BEGIN EXTRACTED INFORMATION
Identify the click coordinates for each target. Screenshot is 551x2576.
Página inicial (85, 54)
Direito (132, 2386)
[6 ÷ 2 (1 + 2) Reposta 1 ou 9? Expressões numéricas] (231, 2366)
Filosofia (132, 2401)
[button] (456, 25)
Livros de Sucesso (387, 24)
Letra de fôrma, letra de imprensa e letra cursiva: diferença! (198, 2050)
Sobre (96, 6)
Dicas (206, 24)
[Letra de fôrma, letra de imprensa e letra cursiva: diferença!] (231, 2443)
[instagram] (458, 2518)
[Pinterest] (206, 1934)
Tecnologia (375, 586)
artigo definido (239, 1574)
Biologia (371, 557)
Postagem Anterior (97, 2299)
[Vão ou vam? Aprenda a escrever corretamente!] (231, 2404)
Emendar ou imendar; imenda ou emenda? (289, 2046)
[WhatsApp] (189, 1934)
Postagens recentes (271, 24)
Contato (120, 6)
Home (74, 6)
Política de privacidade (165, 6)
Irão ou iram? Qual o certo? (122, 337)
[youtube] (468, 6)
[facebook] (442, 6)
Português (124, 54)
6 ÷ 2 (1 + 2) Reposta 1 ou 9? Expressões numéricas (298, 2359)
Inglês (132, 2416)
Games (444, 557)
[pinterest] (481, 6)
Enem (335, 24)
END EXTRACTED INFORMATION
BEGIN EXTRACTED INFORMATION
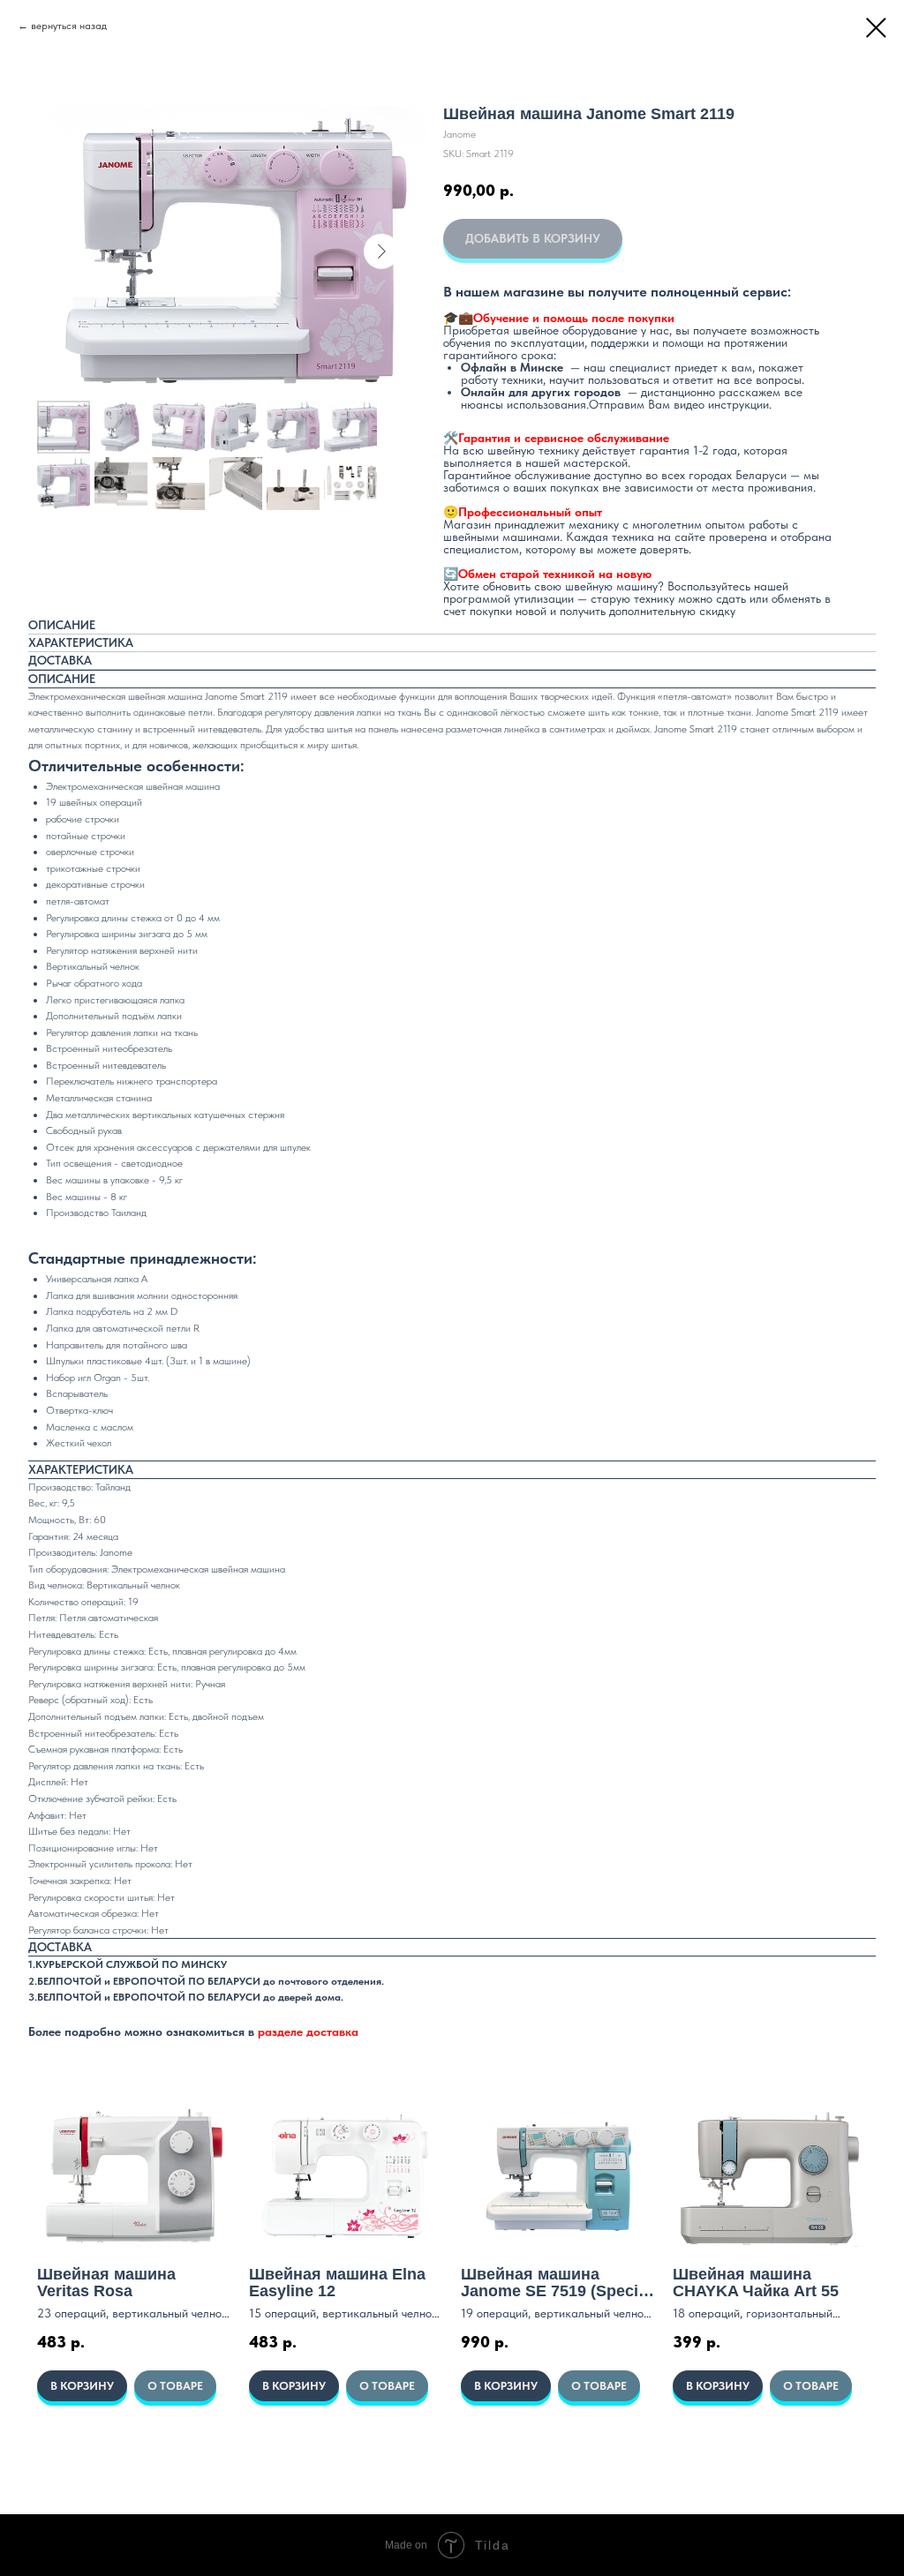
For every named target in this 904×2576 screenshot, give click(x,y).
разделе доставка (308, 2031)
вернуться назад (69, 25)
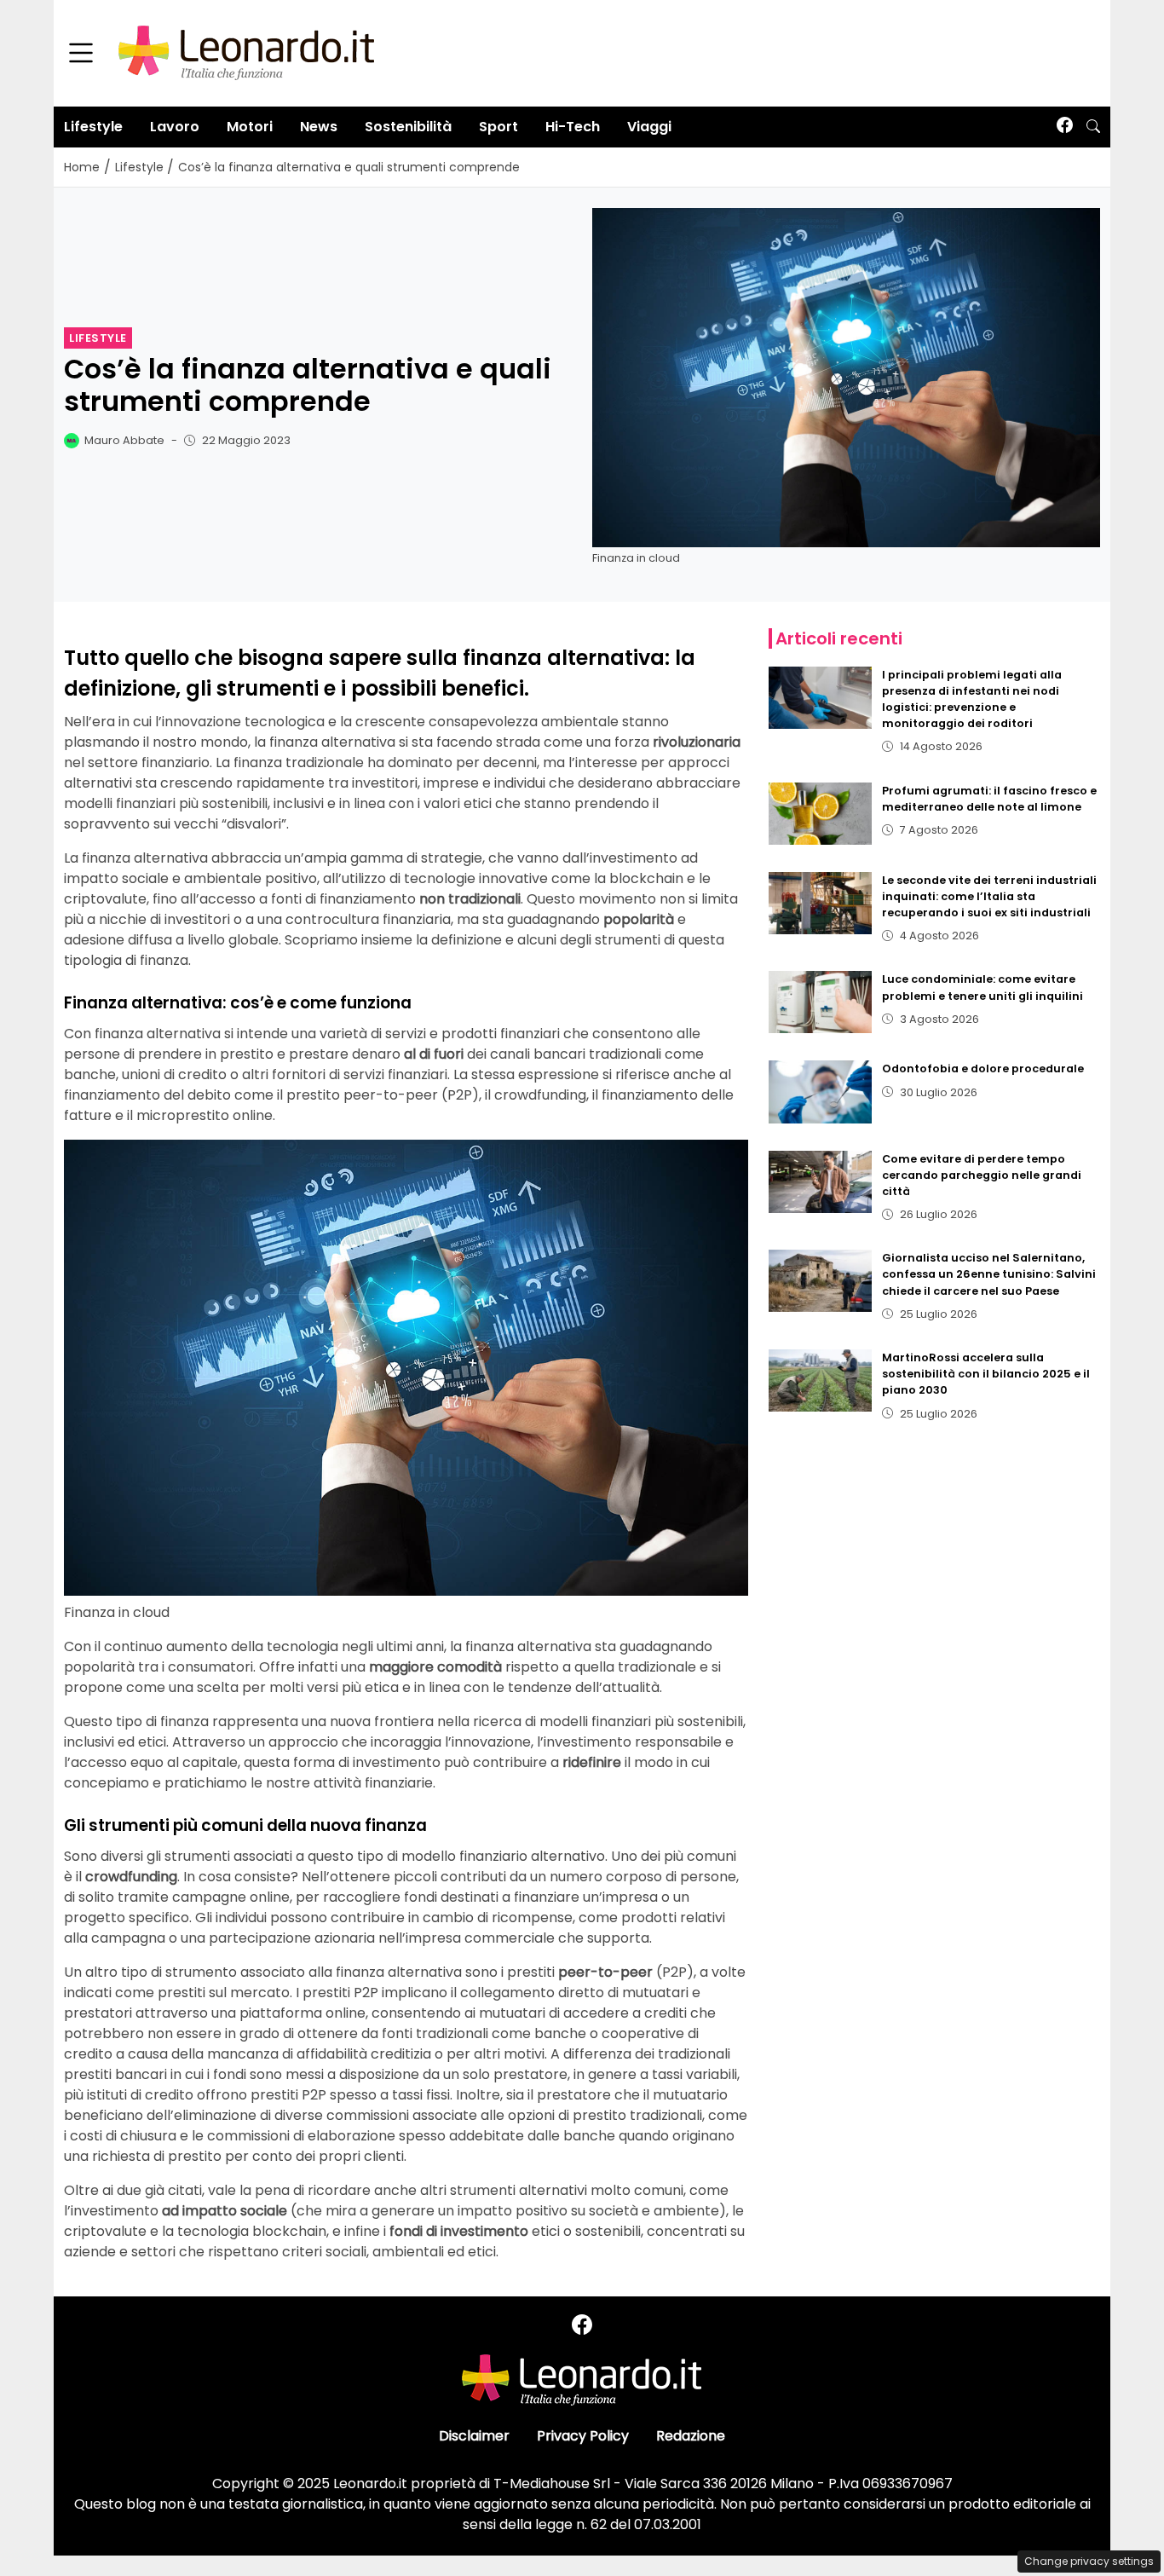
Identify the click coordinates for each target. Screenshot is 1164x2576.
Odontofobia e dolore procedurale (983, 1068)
END EXTRACTED INFORMATION
In which lines of the material above does the string "Identify" occur? Copy them all.

RESPONSE TO THIS EXERCISE:
Identify the click coordinates for each target. Screenshot is 551x2576.
Identify the click coordinates for each target. Screenshot is 1164x2576.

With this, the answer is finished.